If you’re old enough to remember watching music videos on a channel called Music Television, you know that Marilyn Manson was a pop culture icon unlike any the world had ever seen. After thrusting his way into the mid-’90s mainstream, Manson’s devil-worshipping, animal-sacrificing, thong-wearing provocation was in stark contrast to the clean-cut, N’Sync- and Backstreet Boys-driven pop idealism of the era. And much of the world, quite frankly, wasn’t ready for it.
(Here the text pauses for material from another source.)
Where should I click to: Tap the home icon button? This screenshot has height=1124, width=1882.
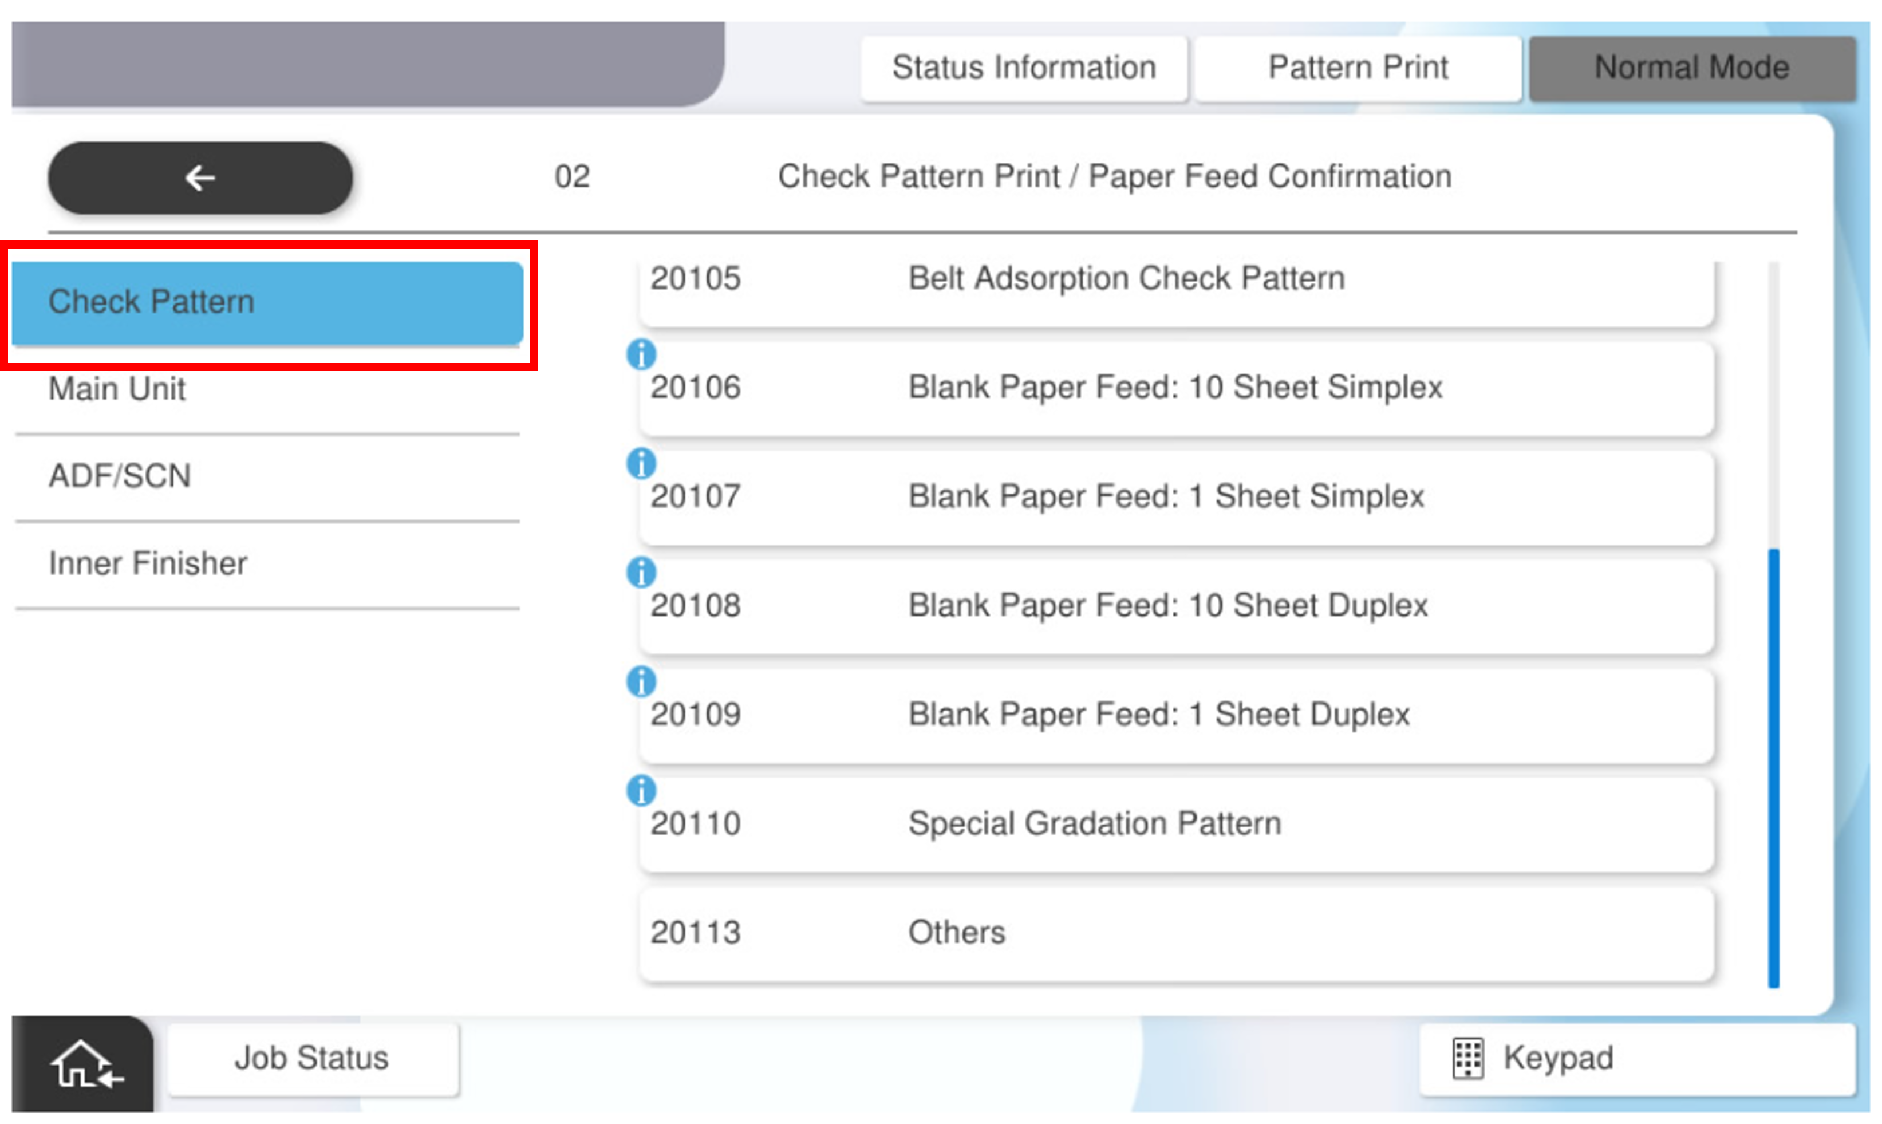pos(83,1063)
Oklahoma especially wasn’t.
Last night, the goth-rock overlord descended upon OKC’s Chevy Bricktown Events Center — as he will in tonight’s sold-out show at Tulsa’s Brady Theater — yet the media attention today pales (no pun intended) in comparison to what it was on Feb. 2, 1997, when Manson made his Oklahoma debut at the TNT Building on the Oklahoma State Fair Grounds. The video below (h/t to Ryan LaCroix for sharing) shows just how in a frenzy the local media was. An anchor deems his lyrics “questionable.” A reporter emphasizes how the church groups that picketed offered a “positive solution” to Manson’s “negative message.” Another explains the concept of crowd surfing to what was surely a flabbergasted audience. And after a 4-feet-11-inch girl found herself in the middle of the chaos — and, subsequently, the hospital — during the concert, it was as if Manson himself had unleashed the wrath of Satan upon this poor child.
It’s all quite hilarious, really. But more importantly, if you can get through all the tracking adjustments (because, you know, the ’90s), this 8-minute video serves as a pretty damn fascinating cultural document, one that demonstrates how desensitized we’ve become in the 18 years that have passed. And that’s a good thing.